AIM OF THE TASK: From the line containing "Task: Expand the COM12 port dropdown" down to the final line of the entries below, quote every line verbatim. Exclude pictures.

Stored data:
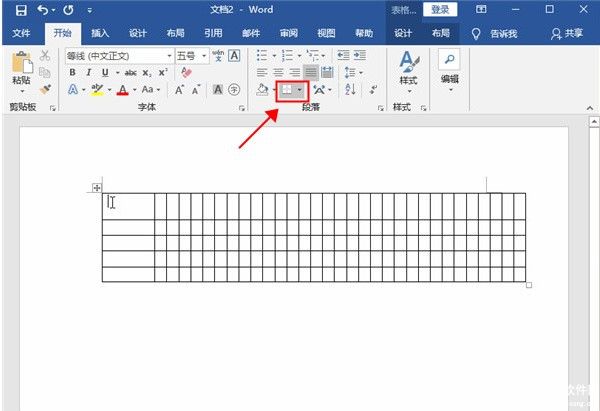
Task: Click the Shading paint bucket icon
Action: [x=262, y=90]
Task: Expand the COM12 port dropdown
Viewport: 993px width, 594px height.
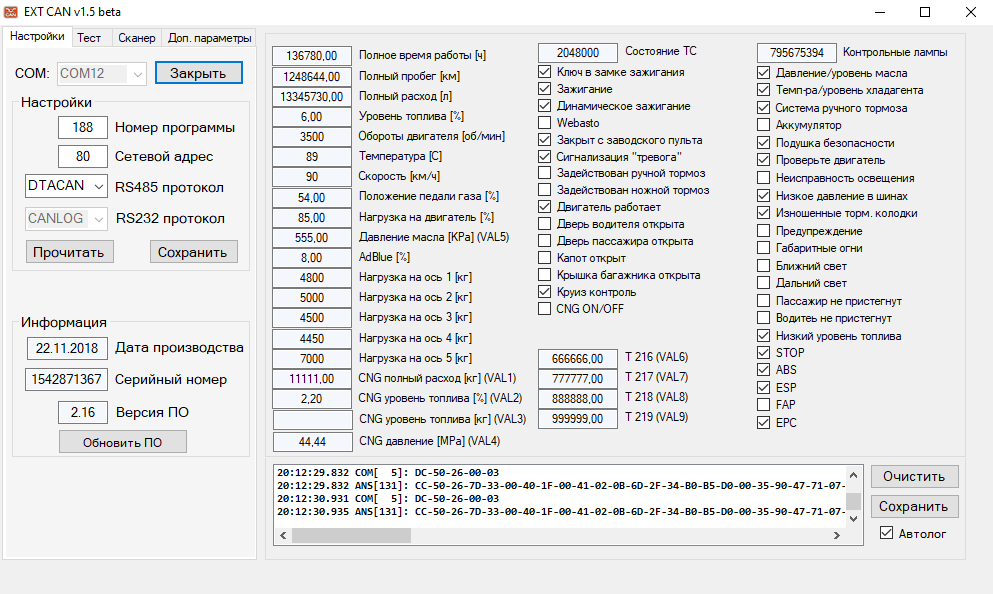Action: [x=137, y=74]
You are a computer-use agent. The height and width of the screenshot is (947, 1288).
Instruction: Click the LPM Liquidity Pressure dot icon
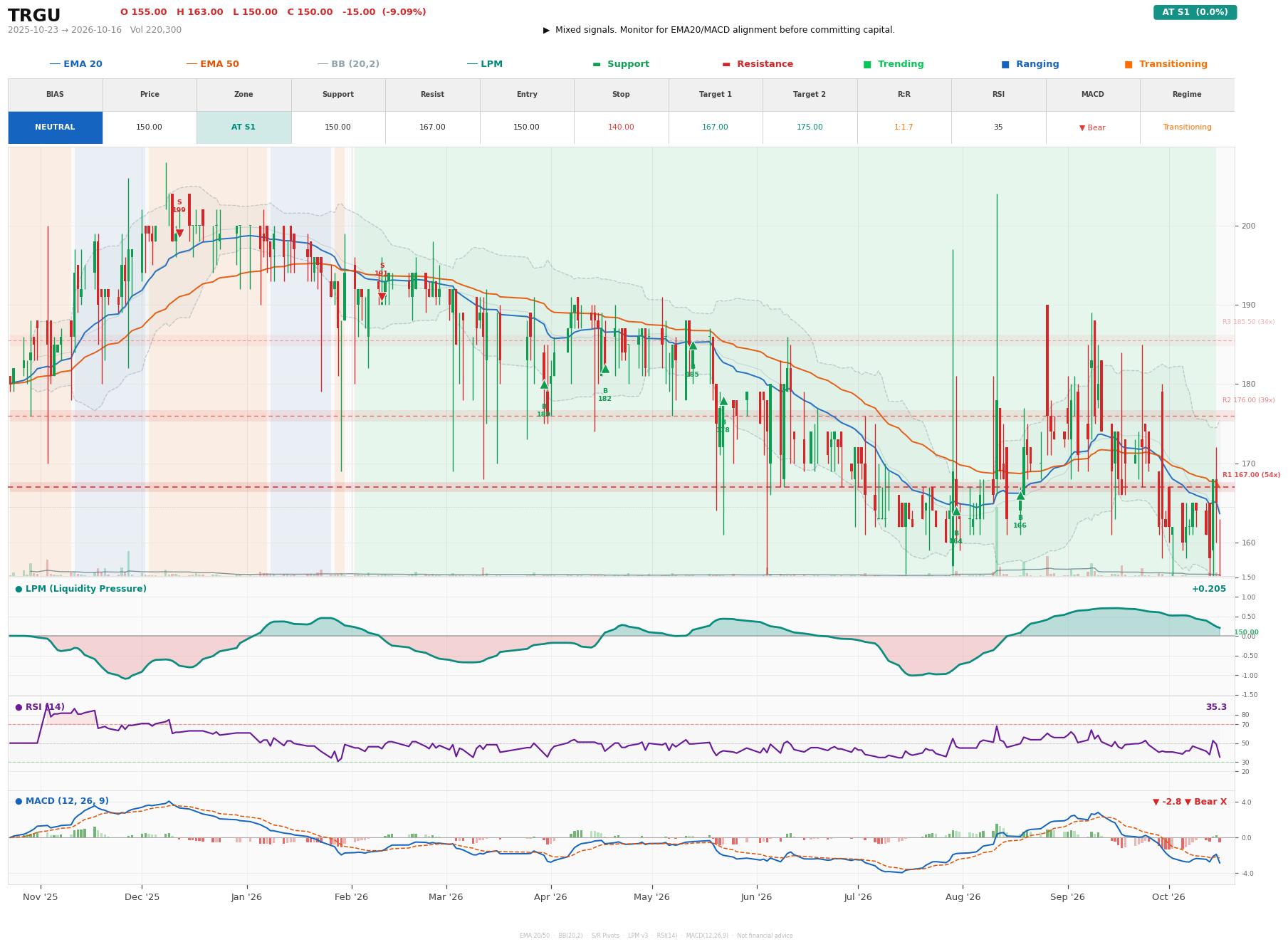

EXERCISE OUTPUT:
Task: Expand the COM12 port dropdown
Viewport: 993px width, 594px height.
Action: [x=137, y=74]
You are a computer-use agent. The height and width of the screenshot is (947, 1288).
Instruction: Click the LPM Liquidity Pressure dot icon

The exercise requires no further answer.